*Text provided*:

RFC: Matrix math support

Hello,# This is a follow-up to Adam’s original RFC (RFC: First-class Matrix type, [1]) and his follow-up ([[RFC] Matrix support (take 2, 2]). The main sticking points of the last thread were centred around representing padding, propagating shape information (dimensions) and the number of proposed intrinsics [8].We’ve incorporated the feedback into our design and would like to share our updated proposal. We stripped it down to the minimum required to realize the major benefits, like elimination of loads/stores to temporaries and generation of tuned loops for matrix multiplies. We discuss further extensions and points that came up during the earlier discussions after the new proposal.

TLDR: Our new proposal boils down to adding 4 matrix related intrinsics (transpose, multiply, and strided load & store) with shape information and an IR pass, that lowers the intrinsics to regular vector operations. The IR pass can also be extended to break down operations into chunks suitable for specialised matrix ISAs (like the matrix instructions included in ARM v8.6) and to reducing spilling. We’ve designed the approach so it’s flexible and easy to extend.

ProposalAfter the initial feedback, we evaluated using ‘flattened’ vectors to hold matrix values, instead of adding a new matrix type, as suggested originally. This was option #1 suggested in [3].

With that in mind, we propose to add a set of experimental intrinsics for matrix operations that require information about the shape/layout of the underlying matrix. The suggested intrinsics take the shape information as additional (constant) integer arguments and column major layout is assumed initially. With the new proposal, there are very few intrinsics that actually care about the memory layout and they can be easily extended to also support row-major layouts.

Initially, we would like to propose the following intrinsics:

Hi Florian, thanks for the update!

After the initial feedback, we evaluated using ‘flattened’ vectors to hold matrix values, instead of adding a new matrix type, as suggested originally. This was option #1 suggested in [3].

Nice!

With that in mind, we propose to add a set of experimental intrinsics for matrix operations that require information about the shape/layout of the underlying matrix. The suggested intrinsics take the shape information as additional (constant) integer arguments and column major layout is assumed initially. With the new proposal, there are very few intrinsics that actually care about the memory layout and they can be easily extended to also support row-major layouts.

Initially, we would like to propose the following intrinsics:

This all seems reasonable to me - a constrained extension that can start out as experimental. I personally don’t have any significant objections to this.

*To be done*: Return the passage of the matrix math RFC thread verbatim, everything from "RFC: Matrix math" down to "the new proposal.".

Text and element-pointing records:
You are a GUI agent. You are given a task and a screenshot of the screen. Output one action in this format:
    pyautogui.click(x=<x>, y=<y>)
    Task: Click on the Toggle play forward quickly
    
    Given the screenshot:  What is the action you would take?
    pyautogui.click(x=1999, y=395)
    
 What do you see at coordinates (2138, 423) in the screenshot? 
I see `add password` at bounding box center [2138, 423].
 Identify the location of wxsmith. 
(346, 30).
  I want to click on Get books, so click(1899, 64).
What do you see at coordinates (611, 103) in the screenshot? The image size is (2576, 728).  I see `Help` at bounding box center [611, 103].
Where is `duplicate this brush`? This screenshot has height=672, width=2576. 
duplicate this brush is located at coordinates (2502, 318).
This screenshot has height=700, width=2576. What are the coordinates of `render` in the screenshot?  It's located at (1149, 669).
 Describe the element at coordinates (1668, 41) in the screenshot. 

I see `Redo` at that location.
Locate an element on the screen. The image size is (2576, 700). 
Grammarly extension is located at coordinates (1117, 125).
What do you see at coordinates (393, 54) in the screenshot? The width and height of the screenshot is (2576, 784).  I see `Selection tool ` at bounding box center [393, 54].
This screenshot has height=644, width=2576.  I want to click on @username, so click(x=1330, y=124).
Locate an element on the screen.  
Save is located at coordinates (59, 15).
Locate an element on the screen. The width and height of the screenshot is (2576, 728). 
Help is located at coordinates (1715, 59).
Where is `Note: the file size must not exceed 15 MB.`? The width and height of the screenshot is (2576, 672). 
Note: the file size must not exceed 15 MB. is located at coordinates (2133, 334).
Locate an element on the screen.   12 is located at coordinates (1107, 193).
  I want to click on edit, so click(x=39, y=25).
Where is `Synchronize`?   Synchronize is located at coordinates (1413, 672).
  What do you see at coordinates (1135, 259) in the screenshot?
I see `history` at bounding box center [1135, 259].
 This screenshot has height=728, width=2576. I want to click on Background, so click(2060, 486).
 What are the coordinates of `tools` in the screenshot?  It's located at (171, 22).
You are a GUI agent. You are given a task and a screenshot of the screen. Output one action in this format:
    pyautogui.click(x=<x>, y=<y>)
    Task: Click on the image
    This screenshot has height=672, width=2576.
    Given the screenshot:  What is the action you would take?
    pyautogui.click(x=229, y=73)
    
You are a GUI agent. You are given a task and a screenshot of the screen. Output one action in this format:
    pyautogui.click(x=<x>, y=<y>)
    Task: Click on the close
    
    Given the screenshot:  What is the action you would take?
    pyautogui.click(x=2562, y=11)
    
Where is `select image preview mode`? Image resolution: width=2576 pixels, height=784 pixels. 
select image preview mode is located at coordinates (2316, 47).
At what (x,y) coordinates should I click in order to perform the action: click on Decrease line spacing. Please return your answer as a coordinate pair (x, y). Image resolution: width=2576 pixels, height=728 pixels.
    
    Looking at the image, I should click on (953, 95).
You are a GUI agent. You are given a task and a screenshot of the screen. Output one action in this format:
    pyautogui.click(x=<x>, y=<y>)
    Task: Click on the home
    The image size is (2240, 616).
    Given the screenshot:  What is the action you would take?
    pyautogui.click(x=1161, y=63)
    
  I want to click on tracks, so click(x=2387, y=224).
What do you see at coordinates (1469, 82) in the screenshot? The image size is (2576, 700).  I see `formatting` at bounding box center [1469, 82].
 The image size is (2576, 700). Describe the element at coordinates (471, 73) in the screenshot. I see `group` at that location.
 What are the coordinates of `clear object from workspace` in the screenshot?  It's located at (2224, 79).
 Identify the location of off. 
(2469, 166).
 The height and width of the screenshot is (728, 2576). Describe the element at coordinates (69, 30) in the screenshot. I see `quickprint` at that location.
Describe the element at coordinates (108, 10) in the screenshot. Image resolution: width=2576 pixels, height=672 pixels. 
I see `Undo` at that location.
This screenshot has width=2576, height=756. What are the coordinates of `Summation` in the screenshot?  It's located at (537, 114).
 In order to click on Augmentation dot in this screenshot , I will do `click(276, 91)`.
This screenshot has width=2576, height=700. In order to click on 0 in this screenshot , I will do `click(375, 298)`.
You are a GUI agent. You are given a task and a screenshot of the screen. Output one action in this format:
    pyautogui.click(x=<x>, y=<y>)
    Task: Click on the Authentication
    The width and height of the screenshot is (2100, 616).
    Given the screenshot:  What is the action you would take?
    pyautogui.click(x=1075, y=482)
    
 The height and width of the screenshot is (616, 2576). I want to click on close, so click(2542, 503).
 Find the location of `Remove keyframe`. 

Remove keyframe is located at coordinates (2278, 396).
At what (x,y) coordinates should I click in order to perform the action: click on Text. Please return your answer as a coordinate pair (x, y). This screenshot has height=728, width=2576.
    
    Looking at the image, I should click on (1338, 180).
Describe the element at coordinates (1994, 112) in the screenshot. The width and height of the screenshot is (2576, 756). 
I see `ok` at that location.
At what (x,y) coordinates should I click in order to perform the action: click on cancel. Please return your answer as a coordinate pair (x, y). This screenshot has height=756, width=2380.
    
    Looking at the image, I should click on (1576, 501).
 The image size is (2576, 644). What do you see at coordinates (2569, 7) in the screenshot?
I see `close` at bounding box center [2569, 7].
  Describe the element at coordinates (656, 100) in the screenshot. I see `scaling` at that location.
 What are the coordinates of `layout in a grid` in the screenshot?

*Finished task*:
RFC: Matrix math support

Hello,# This is a follow-up to Adam’s original RFC (RFC: First-class Matrix type, [1]) and his follow-up ([[RFC] Matrix support (take 2, 2]). The main sticking points of the last thread were centred around representing padding, propagating shape information (dimensions) and the number of proposed intrinsics [8].We’ve incorporated the feedback into our design and would like to share our updated proposal. We stripped it down to the minimum required to realize the major benefits, like elimination of loads/stores to temporaries and generation of tuned loops for matrix multiplies. We discuss further extensions and points that came up during the earlier discussions after the new proposal.